Content starts

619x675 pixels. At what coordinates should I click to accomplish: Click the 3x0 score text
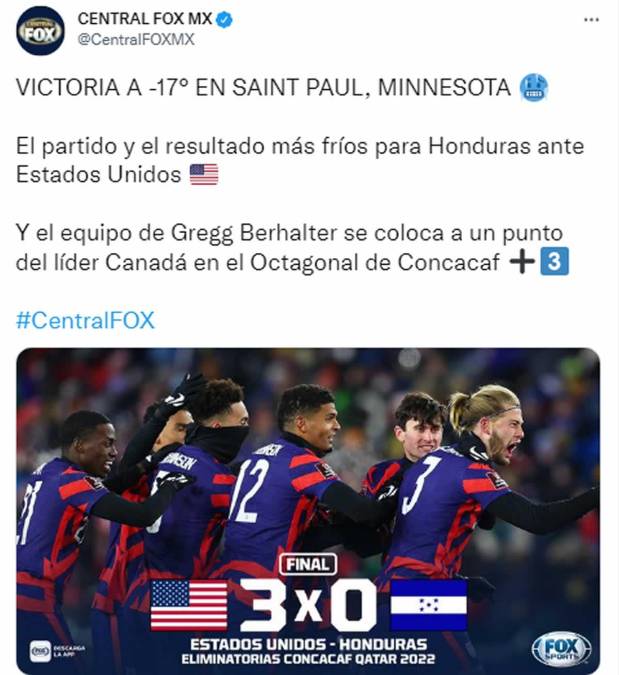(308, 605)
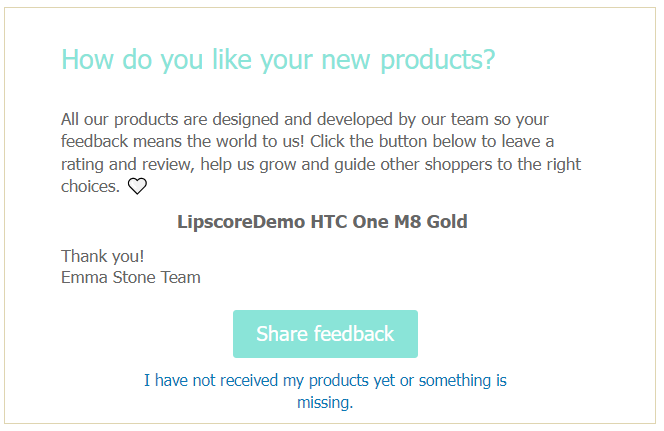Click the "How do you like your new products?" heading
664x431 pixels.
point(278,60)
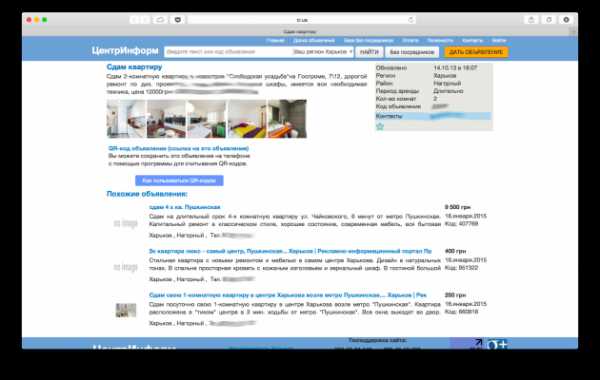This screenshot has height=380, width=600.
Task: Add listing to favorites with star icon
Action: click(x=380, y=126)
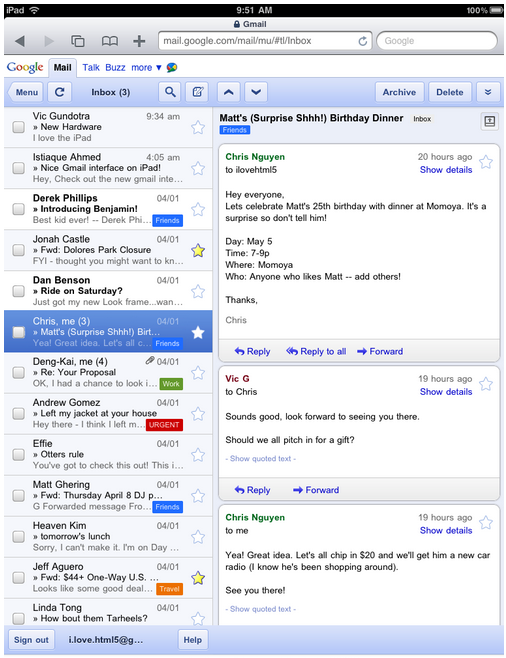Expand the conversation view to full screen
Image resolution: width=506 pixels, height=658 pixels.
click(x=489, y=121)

Content ends

Images in the records should not be copied. Repeat all the rest exactly.

→ Written response
619x675 pixels. At what coordinates should I click to accomplish: Click the 3x0 score text
(308, 605)
Click the "How do you like your new products?" heading
664x431 pixels.
point(278,60)
This screenshot has height=380, width=600.
Task: Add listing to favorites with star icon
Action: click(x=380, y=126)
Expand the conversation view to full screen
Image resolution: width=506 pixels, height=658 pixels.
click(x=489, y=121)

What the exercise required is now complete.